--- Excerpt ---

The solicitation invites bids for an initial purchase of one million barrels of oil through a spot-price-indexed contract, with deliveries scheduled for December 2025 and January 2026. All notices of acquisition limit purchases to U.S. companies or U.S. subsidiaries of international companies with crude oil sourced from domestic production.
Bids for the solicitation are due no later than 11:00 A.M. CT on October 28, 2025.
We are watching Canadian Crude by Rail
Crude by rail out of Canada increased month over month. The Canadian Energy regulator reported on October 24, that 87,141 barrels were exported per day during the month of August 2025, up from 74,031 barrels in July of 2025, an increase of 13,110 barrels per day, month over month and the largest volume exported by Canada since November of 2024 where 94,188 barrels per day were exported by Canada to the United States.

Crude by rail will always be necessary out of Canada for stranded oil not connected by pipelines. Raw bitumen, which is shipped as a non-haz product and is not able to flow in pipelines, is competitive with pipeline tolls and is a growing market to keep an eye on. Other factors would be existing long-term contractual commitments and basis – we really need to see basis WTI-CMA (West Texas Intermediate – Calendar Month Average) blowout to -18 per barrel for sustained periods of time to make economic sense. Current rail rates from Alberta to the U.S. Gulf Coast has averaged $15.36 per barrel, making rail competitive whenever WCS-WTI spreads exceed $18 per barrel, including quality adjustments.
Tank car lease rates for non-pressurized units remained stable, despite increased crude oil activity. This suggests adequate equipment supply for current market conditions.

--- Excerpted records ---

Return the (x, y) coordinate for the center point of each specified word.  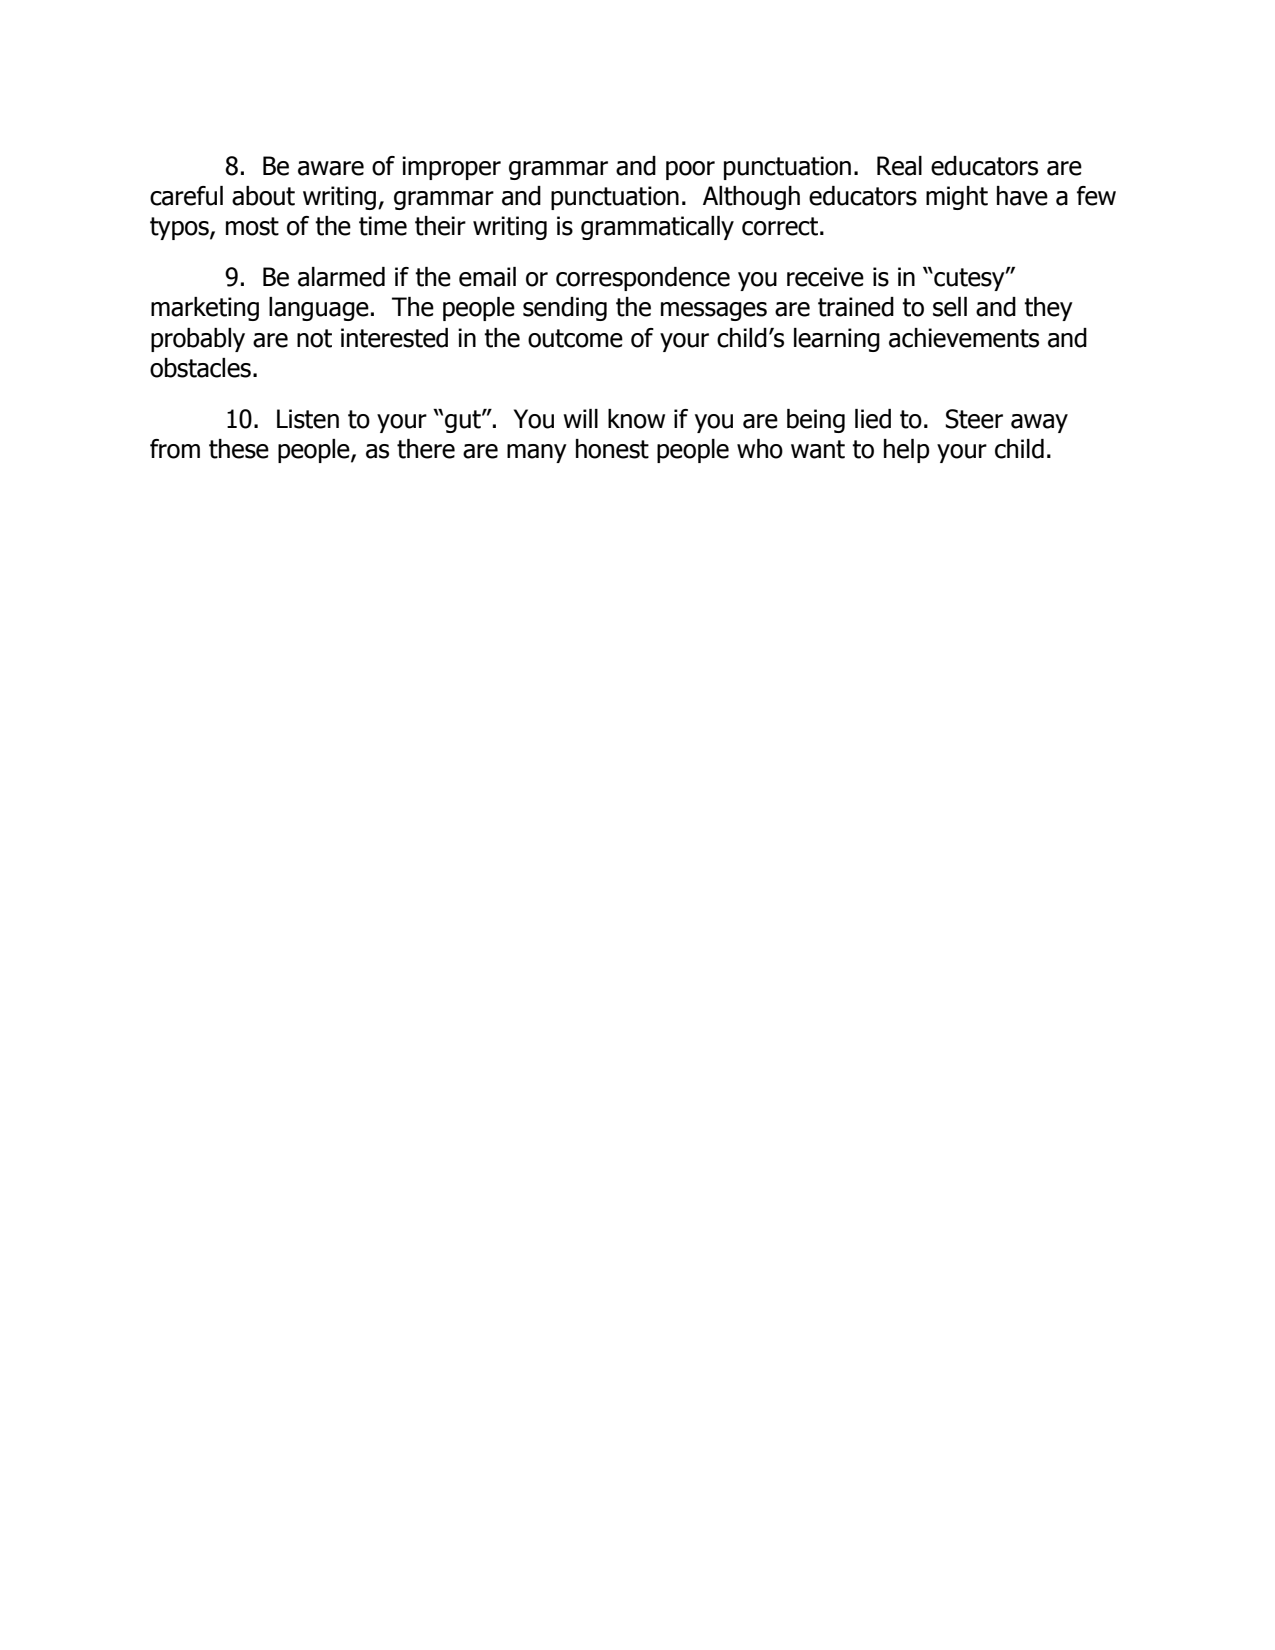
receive (825, 277)
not (314, 338)
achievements (964, 338)
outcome (575, 338)
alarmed (341, 277)
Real (899, 166)
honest (612, 449)
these (239, 449)
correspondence (643, 279)
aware (331, 168)
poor (690, 170)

---

» Exercises to complete:
1. In the excerpt on crude oil, what has the average rail rate from Alberta to the U.S. Gulf Coast been?
2. List every figure that the excerpt on crude oil gives in barrels per day.
3. Output the part of the excerpt on crude oil from "The solicitation invites" to "the United States.".

» Written responses:
1. $15.36 per barrel.

2. 87,141; 74,031; 13,110; 94,188

3.
The solicitation invites bids for an initial purchase of one million barrels of oil through a spot-price-indexed contract, with deliveries scheduled for December 2025 and January 2026. All notices of acquisition limit purchases to U.S. companies or U.S. subsidiaries of international companies with crude oil sourced from domestic production.
Bids for the solicitation are due no later than 11:00 A.M. CT on October 28, 2025.
We are watching Canadian Crude by Rail
Crude by rail out of Canada increased month over month. The Canadian Energy regulator reported on October 24, that 87,141 barrels were exported per day during the month of August 2025, up from 74,031 barrels in July of 2025, an increase of 13,110 barrels per day, month over month and the largest volume exported by Canada since November of 2024 where 94,188 barrels per day were exported by Canada to the United States.